QE1 ended on March 30th 2010. We rallied for the next 3 weeks and then proceeded to fall by 16% from high close to low close in early July.
On June 30th 2011 QE2 ended. We held in for the next 3 weeks and then sold off by 18% into early October.
Around the time QE3 was ending in the fall of 2014, the S&P 500 was down as much as 10% intraday into mid October.
Yellen finally got around to hiking rates in December 2015 after 7 years of zero. We rallied for 2 weeks and then sold off by 12% into mid February 2016.
Yellen didn’t hike rates again until December 2016 but 2017 was saved by the hopes of the corporate tax cut which was signed at year end 2017. After that excitement and another rate hike in December 2017, the vol trade blew up in January/February 2018 with a 10% correction.
Fast forward to Q4 2018 and we all know what happened when Powell kept hiking and the S&P 500 fell 20%."
Time will tell...
Once again, the US equity averages (save for the Dow and the Russell) are rising early in the session on relatively poor breadth. Nearly 60% of the S&P 500's members are in the red as I type. Same for the Nasdaq Comp... despite both indexes presently trading higher.
Asian equities mostly rallied overnight, with 12 of the 16 markets we track closing higher.
Same for Europe so far this morning, with 15 of the 19 bourses we follow trading up, as I type.
US major averages are mixed: Dow down 93 points (0.26%), SP500 up 0.15%. SP500 Equal Weight down 0.19%, Nasdaq 100 up 0.74%, Nasdaq Comp up 0.40%, Russell 2000 down 0.07%.
The VIX sits at 15.42, up 2.19%.
Oil futures are up 0.35%, gold's up 1.21%, silver's up 1.51%, copper futures are down 0.56% and the ag complex is up 0.10%.
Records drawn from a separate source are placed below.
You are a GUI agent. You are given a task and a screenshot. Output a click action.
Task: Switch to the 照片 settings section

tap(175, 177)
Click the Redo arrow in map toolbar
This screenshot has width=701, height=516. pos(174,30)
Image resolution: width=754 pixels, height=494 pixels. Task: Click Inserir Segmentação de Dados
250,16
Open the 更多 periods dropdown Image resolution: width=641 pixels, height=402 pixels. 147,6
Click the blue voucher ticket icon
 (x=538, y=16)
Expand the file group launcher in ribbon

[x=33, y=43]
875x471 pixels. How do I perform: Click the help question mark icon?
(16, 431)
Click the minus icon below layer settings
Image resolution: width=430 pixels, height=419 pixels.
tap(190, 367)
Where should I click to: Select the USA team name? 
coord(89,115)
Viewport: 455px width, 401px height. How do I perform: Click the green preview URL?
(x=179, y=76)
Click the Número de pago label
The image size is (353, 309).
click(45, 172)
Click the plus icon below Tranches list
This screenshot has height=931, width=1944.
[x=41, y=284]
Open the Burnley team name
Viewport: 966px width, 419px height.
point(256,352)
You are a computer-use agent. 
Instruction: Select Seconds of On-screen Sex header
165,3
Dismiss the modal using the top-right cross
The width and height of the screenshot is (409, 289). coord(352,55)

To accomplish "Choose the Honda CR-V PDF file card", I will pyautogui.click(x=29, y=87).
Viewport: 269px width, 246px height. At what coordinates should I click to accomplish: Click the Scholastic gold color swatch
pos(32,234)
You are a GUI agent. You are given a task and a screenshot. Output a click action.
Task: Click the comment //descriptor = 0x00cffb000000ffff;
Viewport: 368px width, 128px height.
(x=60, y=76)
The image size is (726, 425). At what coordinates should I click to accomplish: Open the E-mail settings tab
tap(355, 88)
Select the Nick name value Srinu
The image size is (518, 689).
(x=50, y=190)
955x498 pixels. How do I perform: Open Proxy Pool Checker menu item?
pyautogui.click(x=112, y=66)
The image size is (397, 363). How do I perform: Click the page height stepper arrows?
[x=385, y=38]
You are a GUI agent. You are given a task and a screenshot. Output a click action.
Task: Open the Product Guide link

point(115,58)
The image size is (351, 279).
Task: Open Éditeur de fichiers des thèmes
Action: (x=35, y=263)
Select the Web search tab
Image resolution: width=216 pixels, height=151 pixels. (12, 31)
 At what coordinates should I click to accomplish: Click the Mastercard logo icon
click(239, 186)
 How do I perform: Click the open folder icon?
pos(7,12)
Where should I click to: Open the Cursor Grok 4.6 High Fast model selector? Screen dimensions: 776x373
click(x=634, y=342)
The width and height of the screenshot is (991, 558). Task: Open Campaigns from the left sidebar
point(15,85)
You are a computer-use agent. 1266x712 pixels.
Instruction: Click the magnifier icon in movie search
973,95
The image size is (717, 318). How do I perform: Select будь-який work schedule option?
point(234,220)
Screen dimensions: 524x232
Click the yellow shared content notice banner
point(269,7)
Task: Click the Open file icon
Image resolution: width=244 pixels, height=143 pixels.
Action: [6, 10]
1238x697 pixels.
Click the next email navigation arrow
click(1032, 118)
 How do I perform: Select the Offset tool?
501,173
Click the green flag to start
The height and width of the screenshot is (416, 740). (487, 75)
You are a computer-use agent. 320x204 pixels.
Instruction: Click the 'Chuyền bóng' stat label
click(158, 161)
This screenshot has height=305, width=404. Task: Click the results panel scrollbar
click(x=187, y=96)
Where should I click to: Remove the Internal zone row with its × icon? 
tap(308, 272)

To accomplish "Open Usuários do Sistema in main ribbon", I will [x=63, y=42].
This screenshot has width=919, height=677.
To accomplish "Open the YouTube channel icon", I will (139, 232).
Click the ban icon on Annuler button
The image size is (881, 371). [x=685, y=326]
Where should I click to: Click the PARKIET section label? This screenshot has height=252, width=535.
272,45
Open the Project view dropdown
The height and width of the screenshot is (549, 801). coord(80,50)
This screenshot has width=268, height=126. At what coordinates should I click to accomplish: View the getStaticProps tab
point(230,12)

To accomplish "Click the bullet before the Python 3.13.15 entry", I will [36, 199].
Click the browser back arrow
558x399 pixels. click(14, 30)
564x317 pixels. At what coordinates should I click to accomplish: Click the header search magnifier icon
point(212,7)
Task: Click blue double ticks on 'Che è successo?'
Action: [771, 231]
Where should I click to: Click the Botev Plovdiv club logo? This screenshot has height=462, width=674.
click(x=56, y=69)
The 10-year treasury is up (yield down) and the dollar is up a big 0.60%.
Led by AMD (chip maker), ALB (lithium miner), semiconductor (chip makers) stocks, MP (rare earth miner) and silver -- but dragged by Viacom/CBS, base metals futures, financial stocks, Latin American equities and Verizon -- our core portfolio is off 0.11% to start the day.
A timely quote, given the constraints on the Fed that their utter market-centricity dictates:
"Preferences are optional and subject to constraints, whereas constraints are neither optional nor subject to preferences."